When I think of everything I have done, I realize that mothering was the most difficult. It began as the most beautiful experience — having babies, taking care of them, laughing and tickling and teaching values — until the day they hit puberty. That marks the onset of trauma both for parent and child. It is natural to be traumatized at this time. Puberty marks the beginning of growing into an adult. Part of it is separating from parents. So now, you and your child begin to have serious fights.
Puberty is when I learned to sleep without air-conditioning. I caught a daughter escaping to the disco every night and coming home at four so she couldn’t get up to go to school on time. Now she and her sisters were facing suspension, but she didn’t care. I cared. I turned off my air-conditioner so I could hear everything going on. To this day, I am grateful to her for teaching me to sleep without air-conditioning.

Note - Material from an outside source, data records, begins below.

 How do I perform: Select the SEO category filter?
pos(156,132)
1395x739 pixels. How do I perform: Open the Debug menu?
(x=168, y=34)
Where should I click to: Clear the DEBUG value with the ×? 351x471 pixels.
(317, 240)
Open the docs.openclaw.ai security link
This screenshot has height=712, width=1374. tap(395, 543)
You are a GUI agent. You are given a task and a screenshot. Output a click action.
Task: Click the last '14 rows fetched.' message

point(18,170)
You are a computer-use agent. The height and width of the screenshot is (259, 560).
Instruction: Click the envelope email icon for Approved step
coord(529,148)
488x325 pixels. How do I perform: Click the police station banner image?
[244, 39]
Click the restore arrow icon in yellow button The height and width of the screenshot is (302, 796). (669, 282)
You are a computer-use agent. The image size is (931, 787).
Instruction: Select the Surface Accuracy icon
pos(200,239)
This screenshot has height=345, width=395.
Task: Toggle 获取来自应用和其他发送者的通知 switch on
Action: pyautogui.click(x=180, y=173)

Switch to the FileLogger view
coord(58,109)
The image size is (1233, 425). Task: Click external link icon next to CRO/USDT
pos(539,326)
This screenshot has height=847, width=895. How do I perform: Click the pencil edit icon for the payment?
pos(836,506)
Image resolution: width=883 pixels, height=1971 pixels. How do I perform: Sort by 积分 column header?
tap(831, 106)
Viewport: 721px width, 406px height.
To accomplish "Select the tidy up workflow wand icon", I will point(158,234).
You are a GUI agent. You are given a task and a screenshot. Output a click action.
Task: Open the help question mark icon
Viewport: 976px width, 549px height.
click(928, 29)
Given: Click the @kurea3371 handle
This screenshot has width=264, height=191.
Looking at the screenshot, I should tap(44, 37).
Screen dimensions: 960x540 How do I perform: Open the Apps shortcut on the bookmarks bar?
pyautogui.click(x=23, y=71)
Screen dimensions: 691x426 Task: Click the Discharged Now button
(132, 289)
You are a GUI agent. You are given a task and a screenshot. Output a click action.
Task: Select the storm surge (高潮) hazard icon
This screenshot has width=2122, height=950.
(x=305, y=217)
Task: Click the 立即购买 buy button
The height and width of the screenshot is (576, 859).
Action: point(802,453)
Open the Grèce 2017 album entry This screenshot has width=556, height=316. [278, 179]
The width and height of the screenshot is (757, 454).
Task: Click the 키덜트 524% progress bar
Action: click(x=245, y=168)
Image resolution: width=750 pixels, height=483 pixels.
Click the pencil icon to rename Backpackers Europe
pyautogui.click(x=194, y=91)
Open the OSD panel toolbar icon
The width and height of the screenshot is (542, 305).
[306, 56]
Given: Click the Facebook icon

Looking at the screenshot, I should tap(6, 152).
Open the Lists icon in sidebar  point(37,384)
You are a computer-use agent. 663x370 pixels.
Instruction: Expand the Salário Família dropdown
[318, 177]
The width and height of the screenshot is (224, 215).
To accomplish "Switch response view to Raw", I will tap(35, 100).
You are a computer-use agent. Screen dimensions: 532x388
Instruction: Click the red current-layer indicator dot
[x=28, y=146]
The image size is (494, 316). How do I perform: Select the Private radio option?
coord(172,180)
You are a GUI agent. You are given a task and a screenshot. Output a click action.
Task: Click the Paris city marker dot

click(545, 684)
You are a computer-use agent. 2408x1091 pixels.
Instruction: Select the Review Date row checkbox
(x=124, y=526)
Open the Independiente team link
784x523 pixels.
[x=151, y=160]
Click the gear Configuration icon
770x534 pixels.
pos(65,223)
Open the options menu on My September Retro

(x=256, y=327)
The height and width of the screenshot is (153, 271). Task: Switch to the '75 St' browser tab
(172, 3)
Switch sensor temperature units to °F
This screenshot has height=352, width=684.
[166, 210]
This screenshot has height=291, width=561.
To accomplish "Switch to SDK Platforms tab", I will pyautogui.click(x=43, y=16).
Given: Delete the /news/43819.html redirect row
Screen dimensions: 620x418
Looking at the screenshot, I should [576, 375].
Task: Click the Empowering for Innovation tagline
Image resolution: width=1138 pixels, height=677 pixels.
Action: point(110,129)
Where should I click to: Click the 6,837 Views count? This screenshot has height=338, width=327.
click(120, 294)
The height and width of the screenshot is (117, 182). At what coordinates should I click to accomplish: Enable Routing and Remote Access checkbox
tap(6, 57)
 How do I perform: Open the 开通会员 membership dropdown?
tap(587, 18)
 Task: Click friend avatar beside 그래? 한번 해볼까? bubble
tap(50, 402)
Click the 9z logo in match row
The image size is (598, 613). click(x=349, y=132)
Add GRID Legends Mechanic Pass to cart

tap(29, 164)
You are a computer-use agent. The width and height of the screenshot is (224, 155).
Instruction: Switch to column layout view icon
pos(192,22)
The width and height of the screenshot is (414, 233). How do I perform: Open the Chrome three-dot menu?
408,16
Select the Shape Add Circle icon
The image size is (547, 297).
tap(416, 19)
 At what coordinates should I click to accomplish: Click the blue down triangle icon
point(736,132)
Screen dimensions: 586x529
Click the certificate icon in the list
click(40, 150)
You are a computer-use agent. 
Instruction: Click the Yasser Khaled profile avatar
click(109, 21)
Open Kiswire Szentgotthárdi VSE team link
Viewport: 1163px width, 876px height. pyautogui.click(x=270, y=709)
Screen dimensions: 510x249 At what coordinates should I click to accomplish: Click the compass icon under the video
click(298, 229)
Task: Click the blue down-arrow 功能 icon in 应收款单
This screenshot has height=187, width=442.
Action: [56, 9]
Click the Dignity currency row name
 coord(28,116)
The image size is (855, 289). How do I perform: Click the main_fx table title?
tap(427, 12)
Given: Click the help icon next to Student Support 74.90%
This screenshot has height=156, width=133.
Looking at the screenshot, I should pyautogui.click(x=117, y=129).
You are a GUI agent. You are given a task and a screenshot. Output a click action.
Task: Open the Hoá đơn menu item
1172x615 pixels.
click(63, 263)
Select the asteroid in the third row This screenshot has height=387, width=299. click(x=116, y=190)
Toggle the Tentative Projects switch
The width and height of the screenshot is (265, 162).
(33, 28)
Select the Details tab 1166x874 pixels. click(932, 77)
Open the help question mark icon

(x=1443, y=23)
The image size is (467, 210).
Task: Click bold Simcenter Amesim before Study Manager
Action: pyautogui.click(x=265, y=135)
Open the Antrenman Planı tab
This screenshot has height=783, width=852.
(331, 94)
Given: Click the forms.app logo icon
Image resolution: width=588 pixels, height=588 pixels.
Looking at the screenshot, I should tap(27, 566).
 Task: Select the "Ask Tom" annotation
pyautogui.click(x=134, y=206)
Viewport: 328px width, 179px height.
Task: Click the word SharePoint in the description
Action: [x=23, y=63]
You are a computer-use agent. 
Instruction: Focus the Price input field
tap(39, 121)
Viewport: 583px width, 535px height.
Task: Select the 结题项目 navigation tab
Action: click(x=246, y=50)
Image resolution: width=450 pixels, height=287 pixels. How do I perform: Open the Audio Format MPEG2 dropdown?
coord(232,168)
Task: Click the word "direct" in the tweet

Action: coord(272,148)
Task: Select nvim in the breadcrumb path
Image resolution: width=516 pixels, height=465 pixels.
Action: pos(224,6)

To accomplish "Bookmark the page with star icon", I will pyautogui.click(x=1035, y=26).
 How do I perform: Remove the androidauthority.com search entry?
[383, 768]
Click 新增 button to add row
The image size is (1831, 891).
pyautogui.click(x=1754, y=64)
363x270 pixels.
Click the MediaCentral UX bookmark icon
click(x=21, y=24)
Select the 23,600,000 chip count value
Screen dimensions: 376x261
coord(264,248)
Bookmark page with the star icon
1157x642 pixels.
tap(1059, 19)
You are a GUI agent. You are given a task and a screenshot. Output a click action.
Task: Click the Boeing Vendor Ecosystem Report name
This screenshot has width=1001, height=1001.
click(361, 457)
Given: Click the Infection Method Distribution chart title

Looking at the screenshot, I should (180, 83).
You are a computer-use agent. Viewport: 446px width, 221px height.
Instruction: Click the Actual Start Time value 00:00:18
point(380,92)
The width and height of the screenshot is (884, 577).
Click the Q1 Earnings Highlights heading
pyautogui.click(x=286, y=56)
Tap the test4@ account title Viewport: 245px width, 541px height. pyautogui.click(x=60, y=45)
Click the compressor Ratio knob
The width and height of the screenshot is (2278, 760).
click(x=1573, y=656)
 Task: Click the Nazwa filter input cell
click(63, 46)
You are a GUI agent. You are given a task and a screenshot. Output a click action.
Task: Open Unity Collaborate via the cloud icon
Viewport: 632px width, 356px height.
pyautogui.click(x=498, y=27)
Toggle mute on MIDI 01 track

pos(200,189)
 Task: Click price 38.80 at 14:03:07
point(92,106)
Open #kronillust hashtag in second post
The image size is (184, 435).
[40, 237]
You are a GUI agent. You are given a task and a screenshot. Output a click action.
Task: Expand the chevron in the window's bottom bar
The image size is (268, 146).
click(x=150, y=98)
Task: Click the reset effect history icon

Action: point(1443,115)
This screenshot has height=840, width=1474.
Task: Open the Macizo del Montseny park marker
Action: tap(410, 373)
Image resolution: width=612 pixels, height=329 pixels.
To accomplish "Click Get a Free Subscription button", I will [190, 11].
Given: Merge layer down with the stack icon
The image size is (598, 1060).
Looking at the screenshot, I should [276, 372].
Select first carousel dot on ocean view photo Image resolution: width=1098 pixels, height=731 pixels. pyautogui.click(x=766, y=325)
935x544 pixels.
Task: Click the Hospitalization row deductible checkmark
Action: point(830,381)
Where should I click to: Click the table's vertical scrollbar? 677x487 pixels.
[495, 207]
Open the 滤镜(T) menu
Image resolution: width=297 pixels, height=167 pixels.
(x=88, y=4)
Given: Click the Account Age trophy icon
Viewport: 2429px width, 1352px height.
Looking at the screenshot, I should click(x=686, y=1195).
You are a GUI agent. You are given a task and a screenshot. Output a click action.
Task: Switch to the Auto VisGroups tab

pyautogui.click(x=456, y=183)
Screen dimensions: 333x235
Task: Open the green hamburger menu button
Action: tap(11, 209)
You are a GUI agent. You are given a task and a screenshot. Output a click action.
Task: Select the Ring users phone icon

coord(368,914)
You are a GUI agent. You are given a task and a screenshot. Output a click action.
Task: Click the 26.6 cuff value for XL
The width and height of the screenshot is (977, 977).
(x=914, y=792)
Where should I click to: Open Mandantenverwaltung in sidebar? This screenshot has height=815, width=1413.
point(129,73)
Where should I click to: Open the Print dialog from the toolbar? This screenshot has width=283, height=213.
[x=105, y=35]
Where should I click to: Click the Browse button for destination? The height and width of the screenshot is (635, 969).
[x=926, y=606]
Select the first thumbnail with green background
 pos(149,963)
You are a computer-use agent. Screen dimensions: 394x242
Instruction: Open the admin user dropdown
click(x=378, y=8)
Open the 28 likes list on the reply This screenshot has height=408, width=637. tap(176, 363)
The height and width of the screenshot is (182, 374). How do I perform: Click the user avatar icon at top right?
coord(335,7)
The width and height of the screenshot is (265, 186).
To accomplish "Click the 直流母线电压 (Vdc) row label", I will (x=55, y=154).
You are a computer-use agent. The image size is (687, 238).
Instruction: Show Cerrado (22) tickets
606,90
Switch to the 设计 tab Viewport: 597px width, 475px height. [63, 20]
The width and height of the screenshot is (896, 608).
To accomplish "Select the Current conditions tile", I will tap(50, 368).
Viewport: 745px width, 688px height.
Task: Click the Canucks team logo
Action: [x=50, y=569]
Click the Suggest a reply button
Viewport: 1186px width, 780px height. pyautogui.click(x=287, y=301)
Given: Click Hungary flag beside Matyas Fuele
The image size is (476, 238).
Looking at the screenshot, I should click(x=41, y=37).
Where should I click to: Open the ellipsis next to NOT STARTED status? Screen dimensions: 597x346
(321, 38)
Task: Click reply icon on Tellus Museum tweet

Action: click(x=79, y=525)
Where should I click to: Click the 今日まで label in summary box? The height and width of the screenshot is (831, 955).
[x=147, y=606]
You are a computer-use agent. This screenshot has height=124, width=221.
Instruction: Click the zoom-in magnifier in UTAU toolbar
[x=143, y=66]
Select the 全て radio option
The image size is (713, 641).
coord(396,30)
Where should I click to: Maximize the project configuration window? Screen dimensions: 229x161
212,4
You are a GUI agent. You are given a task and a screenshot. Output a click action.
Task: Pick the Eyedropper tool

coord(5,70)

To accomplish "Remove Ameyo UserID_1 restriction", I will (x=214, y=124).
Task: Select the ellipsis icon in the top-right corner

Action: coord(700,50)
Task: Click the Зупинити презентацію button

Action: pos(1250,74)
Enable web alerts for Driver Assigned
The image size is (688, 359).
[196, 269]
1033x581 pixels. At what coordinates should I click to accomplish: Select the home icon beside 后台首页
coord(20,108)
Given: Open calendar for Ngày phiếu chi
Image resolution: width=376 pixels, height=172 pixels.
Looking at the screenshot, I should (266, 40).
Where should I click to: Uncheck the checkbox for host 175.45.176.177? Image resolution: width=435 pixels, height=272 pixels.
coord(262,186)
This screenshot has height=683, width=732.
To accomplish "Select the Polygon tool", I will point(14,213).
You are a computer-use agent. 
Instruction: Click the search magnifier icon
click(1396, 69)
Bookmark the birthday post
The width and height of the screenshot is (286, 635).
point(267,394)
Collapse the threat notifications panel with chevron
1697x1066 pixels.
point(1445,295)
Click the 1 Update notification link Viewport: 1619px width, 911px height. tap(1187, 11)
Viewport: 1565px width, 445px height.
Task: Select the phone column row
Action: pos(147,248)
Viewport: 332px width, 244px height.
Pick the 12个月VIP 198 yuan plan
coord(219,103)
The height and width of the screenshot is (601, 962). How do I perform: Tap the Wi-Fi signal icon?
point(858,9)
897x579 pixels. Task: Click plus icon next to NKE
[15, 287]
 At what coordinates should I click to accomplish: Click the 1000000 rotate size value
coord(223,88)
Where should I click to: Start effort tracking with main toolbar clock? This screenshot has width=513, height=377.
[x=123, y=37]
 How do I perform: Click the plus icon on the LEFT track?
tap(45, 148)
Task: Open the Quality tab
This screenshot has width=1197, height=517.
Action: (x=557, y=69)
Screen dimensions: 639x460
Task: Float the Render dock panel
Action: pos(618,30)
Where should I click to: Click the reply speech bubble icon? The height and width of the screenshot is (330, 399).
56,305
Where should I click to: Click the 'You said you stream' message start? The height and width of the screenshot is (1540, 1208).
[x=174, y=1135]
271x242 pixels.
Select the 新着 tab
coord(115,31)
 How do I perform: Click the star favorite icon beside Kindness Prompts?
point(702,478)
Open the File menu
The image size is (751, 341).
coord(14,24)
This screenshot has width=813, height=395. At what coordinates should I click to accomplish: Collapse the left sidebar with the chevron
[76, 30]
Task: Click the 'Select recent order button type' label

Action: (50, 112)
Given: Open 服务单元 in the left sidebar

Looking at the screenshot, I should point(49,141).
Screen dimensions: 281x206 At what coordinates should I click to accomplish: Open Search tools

It saves me a lot of money.
I remember sitting with the high school principal who looked at me with some pity. “Hold on until she’s 15,” the principal said, “then she will improve. That’s the way it is with girls who begin puberty at 11 or 12. Boys hit it later, when they’re 14 or 15. With them you have to wait until 18.”
It was the best advice I received. Then I knew it was really difficult to bring up adolescents. You plunge into an area of total confusion and you don’t know what will happen next or what you will do next. You just pray everyone gets through. Luckily, each family has a quota of one problem child. You only deal with that one. The others are a lot easier. Maybe because you learn from the first problem child.
Through the years after puberty, you are still a mother, more or less, until finally they get married and move away from you. I am a liberal mother who believes in independent children. Through the years we’ve only had one must: You must have Christmas lunch with me. All the other occasions are dependent on whether they are free or not. I have no mandatory Sunday lunches, no mandatory holidays. My children can see me when they want to, and if they don’t want to, it’s cool.
Now the children are all grown. One lives in San Francisco, hardly sends e-mail but she is 45, a full adult. I think I was the same with my mother when I hit my 40s. Another lives in England, also very quiet but sends the loveliest cards on my birthday. Another lives here — we are the most communicative but not really. I mean, I don’t see her every week or call her every day. All my daughters are in their 40s and my son will be 38 this year. I am the mother of full-grown adults.
Sometimes before I sleep I remember the fun we used to have together and I smile. I miss their baby days but now we are too old. Maybe I will wait for my first great-grandchild. My oldest grandson is going on 24. Maybe that will happen sooner than expected.
Now I mother other people. I have friends young enough to be my daughters. I am knitting a onesie for a friend’s first baby. I knitted a little dress for Bubu, the little baby at the Salcedo Market. I enjoy my life. My children and I are dependent of each other yet we love each other very much still and that to me is the sum of motherhood.
I write this for all young mothers out there. You have a role to play in your children’s lives. You have to teach them how to live independently, not to rely on you completely. I received a strange text asking me about natural remedies because a 13-year-old was forgetful and she wanted to give her natural remedy. I said I thought she should try counseling. There is probably a natural conflict between mother and child, otherwise why be so forgetful at 13? She didn’t believe in counseling. But I have more experience in mothering. I knew where her problem lay.
Women out there who are mothers, you have an obligation to give your children their lives while you get a life of your own so when the children hit their stride, you have other things to do and will be happy, too, so you don’t insist that they take care of you or that they come and have lunch with you every Sunday. Set them free and watch them fly. That to me is the secret to successful motherhood. It’s pretty hard to achieve I know but we have got to do it. That’s why we are mothers.